5. The signal processing device according to claim 4, wherein

the object sound source data generation unit is further configured to generate the object sound source data that includes the sound source signal and the metadata, wherein the metadata includes the sound source type information, identification information that indicates the moving object, the sound source position information, and the sound source direction information.

6. The signal processing device according to claim 1, wherein

the audio generation unit is further configured to generate the sound source signal based on the audio correction information and the recorded signal.

7. The signal processing device according to claim 1, wherein

the correction information generation unit is further configured to generate the audio correction information based on the transmission characteristics that is based on the type of the sound source.

8. The signal processing device according to claim 1, wherein

the correction information generation unit is further configured to generate the audio correction information based on the transmission characteristics that is based on a relative direction between the microphone and the sound source.

9. The signal processing device according to claim 1, wherein

the correction information generation unit is further configured to generate the audio correction information based on the transmission characteristics that is based on the distance between the microphone and the sound source.

10. A signal processing method, comprising:

in a signal processing device:

generating a sound source signal based on a recorded signal obtained by sound collection by a microphone attached to a moving object, wherein the sound source signal is generated based on a type of a sound source;

generating position correction information indicating a distance between the microphone and the sound source;

generating audio correction information based on transmission characteristics from the sound source to the microphone, wherein the audio correction information is reverse characteristics of the transmission characteristics; and

generating sound source position information based on microphone position information and the position correction information, wherein the sound source position information indicates a position of the sound source in a target space, and the microphone position information indicates a position of the microphone in the target space.

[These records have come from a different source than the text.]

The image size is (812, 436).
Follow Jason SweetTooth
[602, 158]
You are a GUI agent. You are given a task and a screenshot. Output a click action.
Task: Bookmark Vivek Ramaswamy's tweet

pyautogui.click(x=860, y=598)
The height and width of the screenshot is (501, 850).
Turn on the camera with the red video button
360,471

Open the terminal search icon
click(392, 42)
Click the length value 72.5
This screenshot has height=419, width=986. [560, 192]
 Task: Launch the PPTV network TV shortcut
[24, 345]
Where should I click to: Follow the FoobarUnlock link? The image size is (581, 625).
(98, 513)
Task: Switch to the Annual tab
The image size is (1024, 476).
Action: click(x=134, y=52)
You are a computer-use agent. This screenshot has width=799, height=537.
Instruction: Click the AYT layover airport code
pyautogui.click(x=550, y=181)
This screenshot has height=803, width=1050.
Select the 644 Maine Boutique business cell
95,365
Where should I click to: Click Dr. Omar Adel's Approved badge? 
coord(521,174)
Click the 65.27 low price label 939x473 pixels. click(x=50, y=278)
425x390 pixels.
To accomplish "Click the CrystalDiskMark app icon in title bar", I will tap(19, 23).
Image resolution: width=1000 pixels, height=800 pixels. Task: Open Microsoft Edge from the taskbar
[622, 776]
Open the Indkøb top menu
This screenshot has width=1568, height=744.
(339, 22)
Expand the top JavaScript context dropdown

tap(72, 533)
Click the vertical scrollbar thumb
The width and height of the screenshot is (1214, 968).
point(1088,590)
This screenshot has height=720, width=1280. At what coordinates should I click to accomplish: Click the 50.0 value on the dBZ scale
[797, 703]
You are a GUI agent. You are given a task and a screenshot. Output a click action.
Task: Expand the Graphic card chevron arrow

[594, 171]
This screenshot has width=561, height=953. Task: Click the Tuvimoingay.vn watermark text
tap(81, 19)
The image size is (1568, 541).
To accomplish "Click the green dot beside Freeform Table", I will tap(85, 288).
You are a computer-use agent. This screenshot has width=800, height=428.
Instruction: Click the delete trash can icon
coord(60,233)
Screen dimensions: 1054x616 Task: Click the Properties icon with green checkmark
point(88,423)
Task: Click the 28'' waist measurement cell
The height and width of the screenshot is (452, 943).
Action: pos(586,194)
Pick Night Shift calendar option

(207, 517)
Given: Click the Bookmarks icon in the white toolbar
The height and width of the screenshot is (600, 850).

11. A non-transitory computer-readable medium having stored thereon, computer-executable instructions which, when executed by a computer, cause the computer to execute operations, the operations comprising:

generating a sound source signal based on a recorded signal obtained by sound collection by a microphone attached to a moving object, wherein the sound source signal is generated based on a type of a sound source;

generating position correction information indicating a distance between the microphone and the sound source;

generating audio correction information based on transmission characteristics from the sound source to the microphone, wherein the audio correction information is reverse characteristics of the transmission characteristics; and

generating sound source position information based on microphone position information and the position correction information, wherein the sound source position information indicates a position of the sound source in a target space, and the microphone position information indicates a position of the microphone in the target space.